[Stored records]
□ □ □

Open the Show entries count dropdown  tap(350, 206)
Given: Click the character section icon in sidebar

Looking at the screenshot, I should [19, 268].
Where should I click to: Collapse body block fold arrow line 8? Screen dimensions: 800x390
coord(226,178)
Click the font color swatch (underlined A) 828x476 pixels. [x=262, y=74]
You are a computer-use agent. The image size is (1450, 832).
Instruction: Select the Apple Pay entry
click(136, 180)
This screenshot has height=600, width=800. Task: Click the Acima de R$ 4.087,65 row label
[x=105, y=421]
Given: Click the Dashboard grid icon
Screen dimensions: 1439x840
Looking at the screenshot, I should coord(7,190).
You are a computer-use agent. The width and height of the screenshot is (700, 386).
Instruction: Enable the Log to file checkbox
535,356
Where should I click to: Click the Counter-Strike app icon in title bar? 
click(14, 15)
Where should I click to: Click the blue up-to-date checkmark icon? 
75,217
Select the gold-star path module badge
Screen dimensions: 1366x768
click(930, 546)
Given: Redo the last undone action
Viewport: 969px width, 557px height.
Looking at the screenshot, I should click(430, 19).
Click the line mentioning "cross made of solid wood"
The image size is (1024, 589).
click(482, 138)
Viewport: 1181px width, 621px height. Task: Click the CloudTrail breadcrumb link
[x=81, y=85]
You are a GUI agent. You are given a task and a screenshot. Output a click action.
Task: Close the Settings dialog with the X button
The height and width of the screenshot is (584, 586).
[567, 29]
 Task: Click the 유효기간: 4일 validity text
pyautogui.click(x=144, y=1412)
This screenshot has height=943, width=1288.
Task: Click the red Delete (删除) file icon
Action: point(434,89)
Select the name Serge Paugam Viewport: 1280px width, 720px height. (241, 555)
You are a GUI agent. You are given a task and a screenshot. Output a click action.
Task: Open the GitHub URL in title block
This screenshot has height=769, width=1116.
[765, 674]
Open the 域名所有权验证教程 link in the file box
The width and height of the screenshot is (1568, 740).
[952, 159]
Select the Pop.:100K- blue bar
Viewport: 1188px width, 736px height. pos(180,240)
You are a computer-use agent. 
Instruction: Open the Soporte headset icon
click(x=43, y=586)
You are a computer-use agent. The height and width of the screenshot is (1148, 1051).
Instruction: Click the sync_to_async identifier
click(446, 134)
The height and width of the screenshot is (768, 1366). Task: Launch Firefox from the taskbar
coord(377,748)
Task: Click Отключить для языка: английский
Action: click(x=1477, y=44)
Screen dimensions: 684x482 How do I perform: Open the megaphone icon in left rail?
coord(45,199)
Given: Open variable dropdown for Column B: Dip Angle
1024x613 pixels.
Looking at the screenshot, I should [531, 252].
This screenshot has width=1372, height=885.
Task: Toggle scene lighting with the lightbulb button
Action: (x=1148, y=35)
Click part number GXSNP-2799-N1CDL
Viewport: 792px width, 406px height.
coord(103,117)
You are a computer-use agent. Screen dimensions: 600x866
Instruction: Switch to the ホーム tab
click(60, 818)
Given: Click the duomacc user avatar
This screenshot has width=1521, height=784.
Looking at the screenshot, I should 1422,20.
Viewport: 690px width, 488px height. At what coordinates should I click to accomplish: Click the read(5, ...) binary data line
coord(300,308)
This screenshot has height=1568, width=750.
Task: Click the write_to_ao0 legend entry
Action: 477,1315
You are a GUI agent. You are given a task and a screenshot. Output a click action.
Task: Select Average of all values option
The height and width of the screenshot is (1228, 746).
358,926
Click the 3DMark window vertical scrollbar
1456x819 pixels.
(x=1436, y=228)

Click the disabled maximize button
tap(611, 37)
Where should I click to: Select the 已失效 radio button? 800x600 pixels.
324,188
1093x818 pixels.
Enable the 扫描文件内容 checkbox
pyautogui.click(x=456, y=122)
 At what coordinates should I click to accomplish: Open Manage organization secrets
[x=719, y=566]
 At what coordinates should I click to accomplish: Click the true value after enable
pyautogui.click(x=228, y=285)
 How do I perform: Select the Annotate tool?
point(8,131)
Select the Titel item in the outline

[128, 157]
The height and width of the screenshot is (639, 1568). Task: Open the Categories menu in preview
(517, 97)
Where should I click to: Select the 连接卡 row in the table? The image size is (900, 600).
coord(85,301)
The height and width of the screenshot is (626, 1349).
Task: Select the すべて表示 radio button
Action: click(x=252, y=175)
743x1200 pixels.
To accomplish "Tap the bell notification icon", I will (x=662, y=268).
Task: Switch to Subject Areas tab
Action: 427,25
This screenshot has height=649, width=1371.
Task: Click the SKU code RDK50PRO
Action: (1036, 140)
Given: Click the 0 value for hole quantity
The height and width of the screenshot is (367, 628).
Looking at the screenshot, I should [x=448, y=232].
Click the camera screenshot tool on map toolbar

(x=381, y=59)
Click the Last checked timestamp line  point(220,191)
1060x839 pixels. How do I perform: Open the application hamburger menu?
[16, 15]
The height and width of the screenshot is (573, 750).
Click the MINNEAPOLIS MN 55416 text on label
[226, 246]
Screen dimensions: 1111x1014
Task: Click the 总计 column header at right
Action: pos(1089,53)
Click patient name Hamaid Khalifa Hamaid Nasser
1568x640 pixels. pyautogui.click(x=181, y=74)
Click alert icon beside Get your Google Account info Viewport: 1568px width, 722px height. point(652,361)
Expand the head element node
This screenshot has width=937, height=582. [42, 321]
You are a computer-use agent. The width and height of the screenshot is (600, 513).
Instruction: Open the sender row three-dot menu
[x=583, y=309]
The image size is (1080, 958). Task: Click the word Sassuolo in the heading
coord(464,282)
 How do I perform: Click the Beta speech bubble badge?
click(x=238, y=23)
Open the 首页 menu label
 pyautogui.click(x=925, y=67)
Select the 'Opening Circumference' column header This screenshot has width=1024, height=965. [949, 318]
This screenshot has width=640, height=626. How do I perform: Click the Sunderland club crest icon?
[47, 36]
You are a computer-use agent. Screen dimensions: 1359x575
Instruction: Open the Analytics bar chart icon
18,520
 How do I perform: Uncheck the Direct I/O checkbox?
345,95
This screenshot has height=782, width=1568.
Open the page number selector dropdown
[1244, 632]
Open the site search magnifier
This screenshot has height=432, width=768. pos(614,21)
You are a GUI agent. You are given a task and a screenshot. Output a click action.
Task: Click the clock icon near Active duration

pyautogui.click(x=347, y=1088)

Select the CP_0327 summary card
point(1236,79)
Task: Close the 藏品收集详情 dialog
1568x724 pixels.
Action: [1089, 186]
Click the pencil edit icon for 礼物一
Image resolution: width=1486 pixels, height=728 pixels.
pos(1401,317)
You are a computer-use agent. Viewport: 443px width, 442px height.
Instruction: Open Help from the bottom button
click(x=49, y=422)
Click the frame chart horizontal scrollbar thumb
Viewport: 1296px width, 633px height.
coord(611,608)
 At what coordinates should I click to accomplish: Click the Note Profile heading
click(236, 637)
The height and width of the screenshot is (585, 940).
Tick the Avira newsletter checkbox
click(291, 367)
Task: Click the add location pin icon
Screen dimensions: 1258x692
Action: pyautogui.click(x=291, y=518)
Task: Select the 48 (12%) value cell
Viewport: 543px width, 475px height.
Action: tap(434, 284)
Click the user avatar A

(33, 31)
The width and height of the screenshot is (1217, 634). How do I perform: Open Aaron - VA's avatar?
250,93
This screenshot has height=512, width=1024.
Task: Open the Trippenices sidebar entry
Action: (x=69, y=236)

□ □ □

**DIRECTIONS FOR THIS TASK**
Output all of the data again. Match it exactly.

**RESULT**
Open the Show entries count dropdown  tap(350, 206)
Given: Click the character section icon in sidebar

Looking at the screenshot, I should [19, 268].
Where should I click to: Collapse body block fold arrow line 8? Screen dimensions: 800x390
coord(226,178)
Click the font color swatch (underlined A) 828x476 pixels. [x=262, y=74]
You are a computer-use agent. The image size is (1450, 832).
Instruction: Select the Apple Pay entry
click(136, 180)
This screenshot has height=600, width=800. Task: Click the Acima de R$ 4.087,65 row label
[x=105, y=421]
Given: Click the Dashboard grid icon
Screen dimensions: 1439x840
Looking at the screenshot, I should coord(7,190).
You are a computer-use agent. The width and height of the screenshot is (700, 386).
Instruction: Enable the Log to file checkbox
535,356
Where should I click to: Click the Counter-Strike app icon in title bar? 
click(14, 15)
Where should I click to: Click the blue up-to-date checkmark icon? 
75,217
Select the gold-star path module badge
Screen dimensions: 1366x768
click(930, 546)
Given: Redo the last undone action
Viewport: 969px width, 557px height.
Looking at the screenshot, I should click(430, 19).
Click the line mentioning "cross made of solid wood"
The image size is (1024, 589).
click(482, 138)
Viewport: 1181px width, 621px height. Task: Click the CloudTrail breadcrumb link
[x=81, y=85]
You are a GUI agent. You are given a task and a screenshot. Output a click action.
Task: Close the Settings dialog with the X button
The height and width of the screenshot is (584, 586).
[567, 29]
 Task: Click the 유효기간: 4일 validity text
pyautogui.click(x=144, y=1412)
This screenshot has height=943, width=1288.
Task: Click the red Delete (删除) file icon
Action: point(434,89)
Select the name Serge Paugam Viewport: 1280px width, 720px height. (241, 555)
You are a GUI agent. You are given a task and a screenshot. Output a click action.
Task: Open the GitHub URL in title block
This screenshot has height=769, width=1116.
[765, 674]
Open the 域名所有权验证教程 link in the file box
The width and height of the screenshot is (1568, 740).
[952, 159]
Select the Pop.:100K- blue bar
Viewport: 1188px width, 736px height. pos(180,240)
You are a computer-use agent. 
Instruction: Open the Soporte headset icon
click(x=43, y=586)
You are a computer-use agent. The height and width of the screenshot is (1148, 1051).
Instruction: Click the sync_to_async identifier
click(446, 134)
The height and width of the screenshot is (768, 1366). Task: Launch Firefox from the taskbar
coord(377,748)
Task: Click Отключить для языка: английский
Action: click(x=1477, y=44)
Screen dimensions: 684x482 How do I perform: Open the megaphone icon in left rail?
coord(45,199)
Given: Open variable dropdown for Column B: Dip Angle
1024x613 pixels.
Looking at the screenshot, I should [531, 252].
This screenshot has width=1372, height=885.
Task: Toggle scene lighting with the lightbulb button
Action: (x=1148, y=35)
Click part number GXSNP-2799-N1CDL
Viewport: 792px width, 406px height.
coord(103,117)
You are a computer-use agent. Screen dimensions: 600x866
Instruction: Switch to the ホーム tab
click(60, 818)
Given: Click the duomacc user avatar
This screenshot has width=1521, height=784.
Looking at the screenshot, I should 1422,20.
Viewport: 690px width, 488px height. At what coordinates should I click to accomplish: Click the read(5, ...) binary data line
coord(300,308)
This screenshot has height=1568, width=750.
Task: Click the write_to_ao0 legend entry
Action: 477,1315
You are a GUI agent. You are given a task and a screenshot. Output a click action.
Task: Select Average of all values option
The height and width of the screenshot is (1228, 746).
358,926
Click the 3DMark window vertical scrollbar
1456x819 pixels.
(x=1436, y=228)

Click the disabled maximize button
tap(611, 37)
Where should I click to: Select the 已失效 radio button? 800x600 pixels.
324,188
1093x818 pixels.
Enable the 扫描文件内容 checkbox
pyautogui.click(x=456, y=122)
 At what coordinates should I click to accomplish: Open Manage organization secrets
[x=719, y=566]
 At what coordinates should I click to accomplish: Click the true value after enable
pyautogui.click(x=228, y=285)
 How do I perform: Select the Annotate tool?
point(8,131)
Select the Titel item in the outline

[128, 157]
The height and width of the screenshot is (639, 1568). Task: Open the Categories menu in preview
(517, 97)
Where should I click to: Select the 连接卡 row in the table? The image size is (900, 600).
coord(85,301)
The height and width of the screenshot is (626, 1349).
Task: Select the すべて表示 radio button
Action: click(x=252, y=175)
743x1200 pixels.
To accomplish "Tap the bell notification icon", I will (x=662, y=268).
Task: Switch to Subject Areas tab
Action: 427,25
This screenshot has height=649, width=1371.
Task: Click the SKU code RDK50PRO
Action: (1036, 140)
Given: Click the 0 value for hole quantity
The height and width of the screenshot is (367, 628).
Looking at the screenshot, I should [x=448, y=232].
Click the camera screenshot tool on map toolbar

(x=381, y=59)
Click the Last checked timestamp line  point(220,191)
1060x839 pixels. How do I perform: Open the application hamburger menu?
[16, 15]
The height and width of the screenshot is (573, 750).
Click the MINNEAPOLIS MN 55416 text on label
[226, 246]
Screen dimensions: 1111x1014
Task: Click the 总计 column header at right
Action: pos(1089,53)
Click patient name Hamaid Khalifa Hamaid Nasser
1568x640 pixels. pyautogui.click(x=181, y=74)
Click alert icon beside Get your Google Account info Viewport: 1568px width, 722px height. point(652,361)
Expand the head element node
This screenshot has width=937, height=582. [42, 321]
You are a computer-use agent. The width and height of the screenshot is (600, 513).
Instruction: Open the sender row three-dot menu
[x=583, y=309]
The image size is (1080, 958). Task: Click the word Sassuolo in the heading
coord(464,282)
 How do I perform: Click the Beta speech bubble badge?
click(x=238, y=23)
Open the 首页 menu label
 pyautogui.click(x=925, y=67)
Select the 'Opening Circumference' column header This screenshot has width=1024, height=965. [949, 318]
This screenshot has width=640, height=626. How do I perform: Click the Sunderland club crest icon?
[47, 36]
You are a computer-use agent. Screen dimensions: 1359x575
Instruction: Open the Analytics bar chart icon
18,520
 How do I perform: Uncheck the Direct I/O checkbox?
345,95
This screenshot has height=782, width=1568.
Open the page number selector dropdown
[1244, 632]
Open the site search magnifier
This screenshot has height=432, width=768. pos(614,21)
You are a GUI agent. You are given a task and a screenshot. Output a click action.
Task: Click the clock icon near Active duration

pyautogui.click(x=347, y=1088)

Select the CP_0327 summary card
point(1236,79)
Task: Close the 藏品收集详情 dialog
1568x724 pixels.
Action: [1089, 186]
Click the pencil edit icon for 礼物一
Image resolution: width=1486 pixels, height=728 pixels.
pos(1401,317)
You are a computer-use agent. Viewport: 443px width, 442px height.
Instruction: Open Help from the bottom button
click(x=49, y=422)
Click the frame chart horizontal scrollbar thumb
Viewport: 1296px width, 633px height.
coord(611,608)
 At what coordinates should I click to accomplish: Click the Note Profile heading
click(236, 637)
The height and width of the screenshot is (585, 940).
Tick the Avira newsletter checkbox
click(291, 367)
Task: Click the add location pin icon
Screen dimensions: 1258x692
Action: pyautogui.click(x=291, y=518)
Task: Select the 48 (12%) value cell
Viewport: 543px width, 475px height.
Action: tap(434, 284)
Click the user avatar A

(33, 31)
The width and height of the screenshot is (1217, 634). How do I perform: Open Aaron - VA's avatar?
250,93
This screenshot has height=512, width=1024.
Task: Open the Trippenices sidebar entry
Action: (x=69, y=236)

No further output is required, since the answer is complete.